Cast firing pins: what to look out for

Andrew Boyle

When you’re performing reviews and comparing firing pin images, you’ll want to be especially careful when you see a straight, scar-like line going through the middle of the firing pin impression, as shown in the following images. This means that the firing pin is a cast firing pin.

What that scar represents is the seam line from where two pieces of a mold were pressed together when that firing pin was cast.

Once the casting process is complete, the mold is separated, the firing pin is removed, and that same mold is reused to make another firing pin. Factor in the fact that there is a production line doing this all day, every day, and you’ll see that these cast firing pins will have many (many!) duplicates.

Here’s an image showing the tip of a firing pin that has been cast from a mold:

Photo courtesy of Ron Nichols at Nichols Forensic Science Consulting

These cast firing pins are found in Smith & Wesson M&P semi-automatic pistols, but could also be encountered with other makes and models.
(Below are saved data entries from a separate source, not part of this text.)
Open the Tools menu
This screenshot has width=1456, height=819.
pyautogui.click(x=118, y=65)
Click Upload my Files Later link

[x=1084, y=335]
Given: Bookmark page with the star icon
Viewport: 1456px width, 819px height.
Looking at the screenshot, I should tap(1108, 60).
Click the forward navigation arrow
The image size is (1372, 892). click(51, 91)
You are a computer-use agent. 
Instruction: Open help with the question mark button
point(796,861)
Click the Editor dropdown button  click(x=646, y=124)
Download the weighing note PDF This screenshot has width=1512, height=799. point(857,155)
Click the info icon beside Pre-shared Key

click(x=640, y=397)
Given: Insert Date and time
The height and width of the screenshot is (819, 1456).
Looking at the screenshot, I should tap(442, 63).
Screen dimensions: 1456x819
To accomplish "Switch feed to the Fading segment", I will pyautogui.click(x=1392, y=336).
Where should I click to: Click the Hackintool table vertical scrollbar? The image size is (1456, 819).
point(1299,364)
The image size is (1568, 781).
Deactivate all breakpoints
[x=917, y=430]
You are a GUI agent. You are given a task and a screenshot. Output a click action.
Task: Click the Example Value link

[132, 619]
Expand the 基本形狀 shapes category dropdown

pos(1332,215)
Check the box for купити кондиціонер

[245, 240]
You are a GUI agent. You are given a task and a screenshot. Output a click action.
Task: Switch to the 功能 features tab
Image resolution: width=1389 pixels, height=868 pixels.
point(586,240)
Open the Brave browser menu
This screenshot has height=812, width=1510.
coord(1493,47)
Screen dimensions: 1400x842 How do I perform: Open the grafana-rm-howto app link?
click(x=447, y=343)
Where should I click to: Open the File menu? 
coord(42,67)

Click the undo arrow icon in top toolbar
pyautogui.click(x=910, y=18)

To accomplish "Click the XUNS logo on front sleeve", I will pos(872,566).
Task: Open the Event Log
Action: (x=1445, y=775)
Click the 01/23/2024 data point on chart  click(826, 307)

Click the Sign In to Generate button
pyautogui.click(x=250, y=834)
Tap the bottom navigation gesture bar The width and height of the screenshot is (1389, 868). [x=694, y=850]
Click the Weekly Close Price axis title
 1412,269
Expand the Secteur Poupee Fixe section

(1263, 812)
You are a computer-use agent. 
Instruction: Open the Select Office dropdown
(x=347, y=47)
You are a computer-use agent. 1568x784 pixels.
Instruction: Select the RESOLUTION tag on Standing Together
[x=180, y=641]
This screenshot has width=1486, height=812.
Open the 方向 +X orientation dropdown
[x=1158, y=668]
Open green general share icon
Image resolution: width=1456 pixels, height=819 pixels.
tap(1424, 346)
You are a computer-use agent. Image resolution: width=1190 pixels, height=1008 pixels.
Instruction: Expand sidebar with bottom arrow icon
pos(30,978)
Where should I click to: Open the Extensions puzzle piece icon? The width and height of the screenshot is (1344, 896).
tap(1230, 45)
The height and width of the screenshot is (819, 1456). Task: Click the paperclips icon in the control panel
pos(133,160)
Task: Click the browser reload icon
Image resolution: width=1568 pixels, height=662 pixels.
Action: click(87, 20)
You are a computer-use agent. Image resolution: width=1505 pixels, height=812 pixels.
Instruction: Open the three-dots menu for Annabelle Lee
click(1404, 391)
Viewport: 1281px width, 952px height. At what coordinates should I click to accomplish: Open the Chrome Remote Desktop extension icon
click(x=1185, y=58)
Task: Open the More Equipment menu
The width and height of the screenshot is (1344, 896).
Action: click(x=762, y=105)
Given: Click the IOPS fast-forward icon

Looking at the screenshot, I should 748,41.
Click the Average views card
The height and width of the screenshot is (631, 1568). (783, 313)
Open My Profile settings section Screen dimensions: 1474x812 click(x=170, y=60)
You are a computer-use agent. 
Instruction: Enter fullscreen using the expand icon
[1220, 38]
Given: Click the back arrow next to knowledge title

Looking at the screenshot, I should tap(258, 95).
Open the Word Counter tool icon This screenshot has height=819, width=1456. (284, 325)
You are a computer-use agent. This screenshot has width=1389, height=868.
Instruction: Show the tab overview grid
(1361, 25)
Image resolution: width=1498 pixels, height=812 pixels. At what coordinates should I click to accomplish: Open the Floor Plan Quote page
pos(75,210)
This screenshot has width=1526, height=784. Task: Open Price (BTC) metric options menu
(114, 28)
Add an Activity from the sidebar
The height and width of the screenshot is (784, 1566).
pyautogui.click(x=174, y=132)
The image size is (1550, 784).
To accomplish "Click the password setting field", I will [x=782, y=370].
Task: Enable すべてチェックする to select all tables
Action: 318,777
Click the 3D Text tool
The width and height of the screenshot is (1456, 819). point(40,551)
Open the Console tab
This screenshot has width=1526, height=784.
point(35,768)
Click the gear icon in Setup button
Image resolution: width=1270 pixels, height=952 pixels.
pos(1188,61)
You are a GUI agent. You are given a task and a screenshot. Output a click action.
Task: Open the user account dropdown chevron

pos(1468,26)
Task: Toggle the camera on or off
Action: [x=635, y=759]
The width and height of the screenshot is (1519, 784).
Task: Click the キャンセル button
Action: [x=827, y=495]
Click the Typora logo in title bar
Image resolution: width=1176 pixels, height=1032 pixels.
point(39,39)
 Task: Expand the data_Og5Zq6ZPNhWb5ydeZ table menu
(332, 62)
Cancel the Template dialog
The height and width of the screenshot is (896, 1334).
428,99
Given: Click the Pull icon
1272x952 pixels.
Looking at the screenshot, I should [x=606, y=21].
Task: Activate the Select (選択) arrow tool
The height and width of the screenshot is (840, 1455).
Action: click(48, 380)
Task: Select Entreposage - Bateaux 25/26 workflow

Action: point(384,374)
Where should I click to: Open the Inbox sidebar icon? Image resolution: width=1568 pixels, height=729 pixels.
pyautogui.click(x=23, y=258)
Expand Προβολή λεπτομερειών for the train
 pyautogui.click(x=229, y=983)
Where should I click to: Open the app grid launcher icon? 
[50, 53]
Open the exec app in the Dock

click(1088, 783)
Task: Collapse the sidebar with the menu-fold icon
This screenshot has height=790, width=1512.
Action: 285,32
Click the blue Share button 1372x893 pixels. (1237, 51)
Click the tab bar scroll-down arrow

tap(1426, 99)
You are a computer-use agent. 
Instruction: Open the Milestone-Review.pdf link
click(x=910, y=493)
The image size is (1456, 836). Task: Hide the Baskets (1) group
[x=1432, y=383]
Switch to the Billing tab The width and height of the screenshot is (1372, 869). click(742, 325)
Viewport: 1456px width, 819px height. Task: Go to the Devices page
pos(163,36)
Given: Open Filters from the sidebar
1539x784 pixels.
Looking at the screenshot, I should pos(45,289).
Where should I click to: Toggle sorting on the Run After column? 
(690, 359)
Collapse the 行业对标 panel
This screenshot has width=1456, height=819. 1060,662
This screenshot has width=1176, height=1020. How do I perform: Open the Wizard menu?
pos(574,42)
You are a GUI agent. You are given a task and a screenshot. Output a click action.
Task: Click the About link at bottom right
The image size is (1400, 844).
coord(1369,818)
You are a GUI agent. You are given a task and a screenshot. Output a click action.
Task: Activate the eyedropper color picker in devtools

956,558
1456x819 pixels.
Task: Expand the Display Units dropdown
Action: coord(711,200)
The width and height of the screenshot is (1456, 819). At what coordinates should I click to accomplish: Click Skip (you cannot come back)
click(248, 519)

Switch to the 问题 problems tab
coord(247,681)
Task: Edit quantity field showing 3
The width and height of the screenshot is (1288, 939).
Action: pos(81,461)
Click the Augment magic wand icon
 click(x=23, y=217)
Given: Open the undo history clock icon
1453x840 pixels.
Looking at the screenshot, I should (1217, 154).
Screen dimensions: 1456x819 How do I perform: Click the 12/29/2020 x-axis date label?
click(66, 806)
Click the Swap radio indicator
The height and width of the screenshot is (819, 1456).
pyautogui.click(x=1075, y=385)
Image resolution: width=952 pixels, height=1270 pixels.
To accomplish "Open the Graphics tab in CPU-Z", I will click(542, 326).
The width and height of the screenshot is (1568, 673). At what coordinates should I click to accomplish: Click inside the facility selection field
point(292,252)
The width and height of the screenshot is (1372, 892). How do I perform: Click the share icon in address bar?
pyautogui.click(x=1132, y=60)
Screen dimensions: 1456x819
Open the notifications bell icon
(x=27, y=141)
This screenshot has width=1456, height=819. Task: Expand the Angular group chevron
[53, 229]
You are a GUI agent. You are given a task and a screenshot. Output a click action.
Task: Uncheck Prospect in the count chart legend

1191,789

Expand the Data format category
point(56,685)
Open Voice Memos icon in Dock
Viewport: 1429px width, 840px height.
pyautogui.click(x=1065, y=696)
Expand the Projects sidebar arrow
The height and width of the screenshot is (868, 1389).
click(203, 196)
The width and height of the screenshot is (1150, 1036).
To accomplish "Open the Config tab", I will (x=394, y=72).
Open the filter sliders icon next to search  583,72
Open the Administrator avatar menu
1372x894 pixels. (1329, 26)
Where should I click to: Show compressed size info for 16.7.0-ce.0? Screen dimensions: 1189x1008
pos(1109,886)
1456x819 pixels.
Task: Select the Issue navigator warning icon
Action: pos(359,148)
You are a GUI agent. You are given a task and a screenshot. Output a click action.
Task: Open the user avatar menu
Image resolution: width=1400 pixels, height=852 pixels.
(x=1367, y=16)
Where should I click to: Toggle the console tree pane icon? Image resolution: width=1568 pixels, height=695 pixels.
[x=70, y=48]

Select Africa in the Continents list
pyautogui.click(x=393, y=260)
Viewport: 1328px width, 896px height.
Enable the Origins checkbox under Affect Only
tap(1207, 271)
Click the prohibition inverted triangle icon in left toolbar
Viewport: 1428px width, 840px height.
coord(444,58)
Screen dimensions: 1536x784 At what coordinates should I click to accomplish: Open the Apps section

With IBIS®, there are currently six (6) independently correlated regions of interest (ROIs), and the existence of cast firing pins showcase the importance of acquiring as many ROIs as possible for each cartridge case exhibit.

The correlated ROIs are:

  • 2D Breech Face Ring Light
  • 2D Breech Face Side Light
  • 2D Firing Pin Ring Light
  • 2D Ejector Mark Side Light (3 o’clock and 6 o’clock positions)
  • 3D Breech Face
  • 3D Firing Pin

The similarity of firing pins cast from the same mold means that two of the six correlation results above will have misleadingly high scores. This makes it all the more important to image ALL the available IBIS ROIs when doing your BRASSTRAX™ data entry! It’s not only going to benefit you, but also all other IBIS sites within your correlated region.